Teresa Gordon often jokes that she has coffee running through her veins.

After starting at the bottom of the ladder as a 24-year-old barista and then working her way up to a manager position at Latte 101 for 11 years, Gordon bought Hurricane Coffee Company June 13. But she isn’t worried about any Friday the 13th superstitions.

“This is a fresh start for me to make something new, move forward and fill a need,” she said optimistically.

Gordon purchased the coffeehouse from Kyla Becker, who started the business nine years ago and continues to own and operate Reddog Coffee — formerly Hurricane Coffee Express — on South Sequim Avenue, which opened two years ago. Becker sold half of the business to lighten her workload.

“I just decided I wanted to simplify my life,” Becker said. “I was tired of being pulled in multiple directions and wanted to get back behind the counter as a barista.”

“The logical choice was to keep the drive-through because I own that property,” Becker continued. “So, I started looking for a ‘mom’ who would keep what makes Hurricane special while bringing her own style to the table.”

The decision to sell the coffeehouse wasn’t made lightly. “I would have died a slow death if the wrong person bought the business,” Becker said. “It’s my baby and I wanted somebody to take over who will love it as much as I do.”

Owning a coffeehouse, Becker said, is a lifestyle not a profession. “You do it 24 hours a day and the staff becomes your family. I knew I had to find somebody who would buy the lifestyle and not just the business.”

Gordon, according to Becker, is the perfect candidate.

“Teresa brings everything I was looking for to the table,” Becker bragged. “She has experience, youth and ambition — the whole package.”

For Gordon, who describes herself as a “people person,” the best part about working in the coffee industry is getting to know customers. “Relationships are huge to me,” she said. “To create an atmosphere where people work and enjoy what they are doing and the people they interact with is a blessing.”

“For me, everything starts with my employees,” Gordon, a longtime Sequim resident, continued. “I know if I am respectful, giving and kind and project that onto my employees that they will put that back into the community.

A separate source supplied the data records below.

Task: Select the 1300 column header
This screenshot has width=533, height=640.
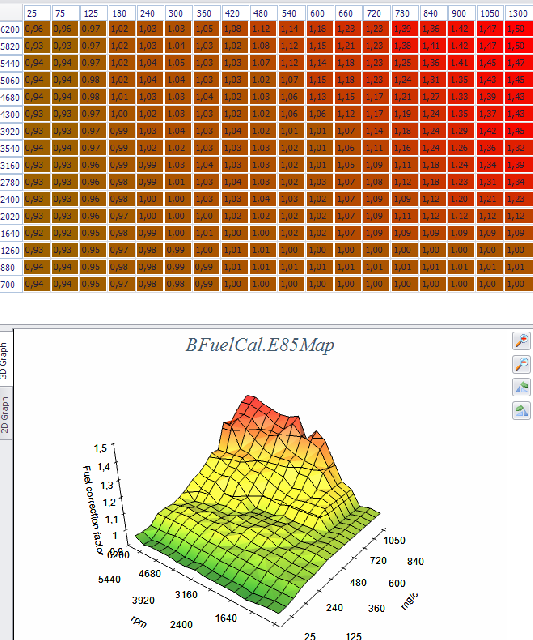Action: tap(519, 13)
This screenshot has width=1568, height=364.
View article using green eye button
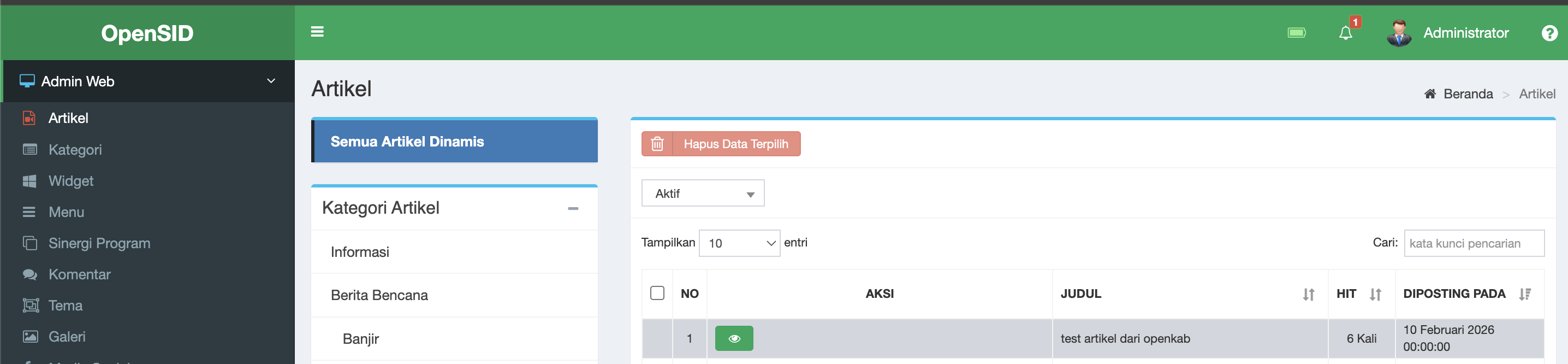coord(733,338)
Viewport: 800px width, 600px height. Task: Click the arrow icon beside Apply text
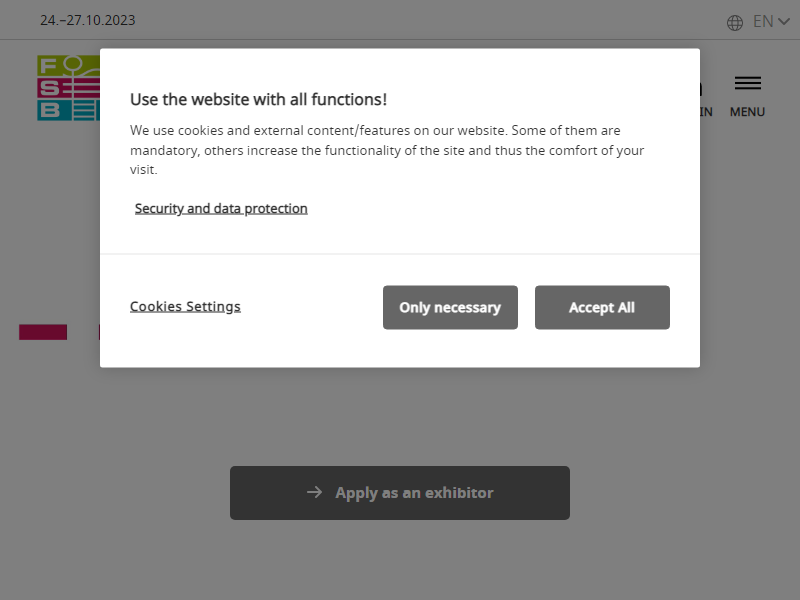point(314,492)
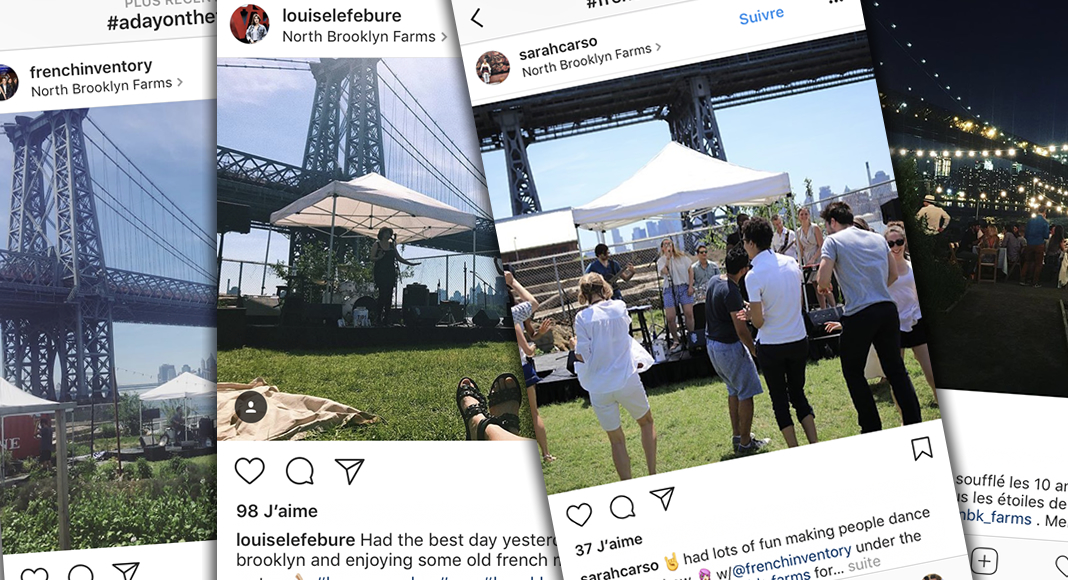Open the frenchinventory username link
The height and width of the screenshot is (580, 1068).
point(91,69)

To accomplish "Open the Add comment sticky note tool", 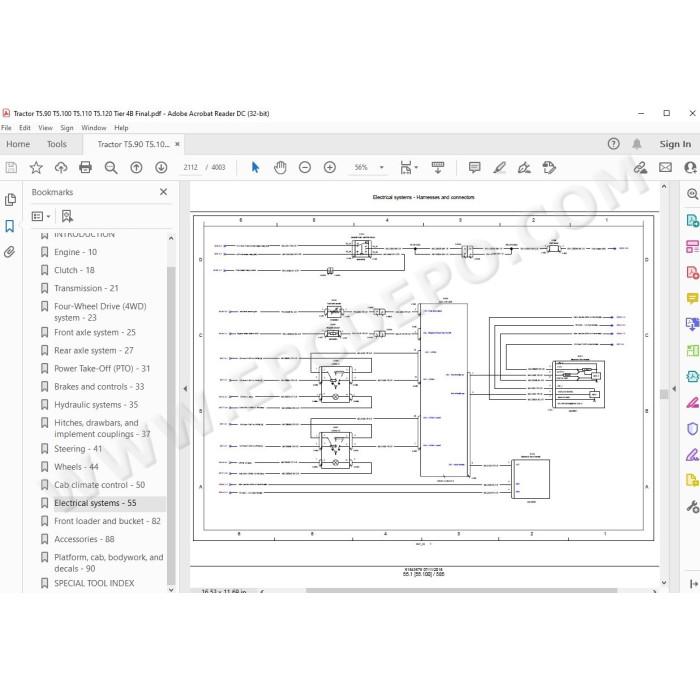I will click(x=474, y=167).
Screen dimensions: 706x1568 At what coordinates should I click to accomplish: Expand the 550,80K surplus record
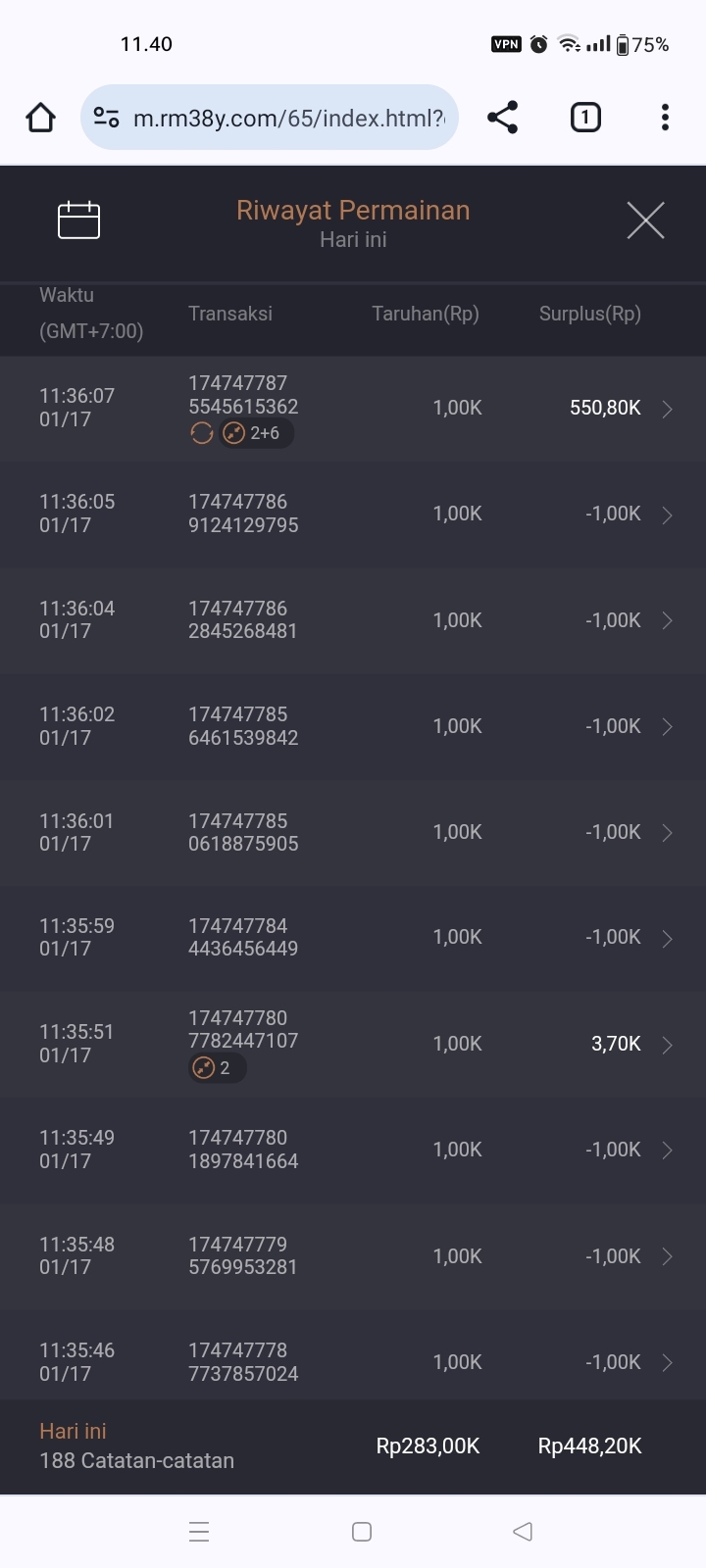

It’s a circle.”

Gordon said she is being careful not to make too many transformations too fast but would like to start participating in the First Friday Art Walk of Sequim and offering more community events at the coffeehouse. “I want to get to know the employees and the customer base before I make too many changes,” she explained.

Aug. 11-15 customers will be appreciated with special promotions, door prizes, free drip coffee, dollar drinks and more. A larger food selection and specialty drinks also are in the works.

A coffeehouse, according to Gordon, should be a place where people feel comfortable. To ensure that customers feel at home, Hurricane Coffee Company employees are trained to remember the small but important things — faces, names and favorite drinks.

“Everybody needs someplace to go, a place of their own where they are recognized, wanted and appreciated,” Gordon said. “This isn’t just my place, it’s your place.”

Meanwhile, with the sale final, Becker is focusing her efforts on rebranding the drive-through. “For me, that’s the most fun, creating a new label and atmosphere people can get excited about.”

Reddog — pronounced “Red Dog” — Coffee is, in Becker’s opinion, 100-percent different from Hurricane Coffee Company. “We wanted something silly, in-your-face and off the cuff,” she said. “Hurricane has a very classy feel and I was looking for something completely different from that. You can afford to be casual with a drive-through because customers are looking for a great, quick cup of coffee and to be on their way.”

Frequent customer punch cards and business cards with the new Reddog label will begin circulating immediately. The sign is expected to go up by the end of July.

Even though she’s moving on, Becker vowed she’ll never forget the employees and customers she met and served at the coffeehouse. “The nine years I had at Hurricane was a lot of fun,” she said to the community. “Thank you.”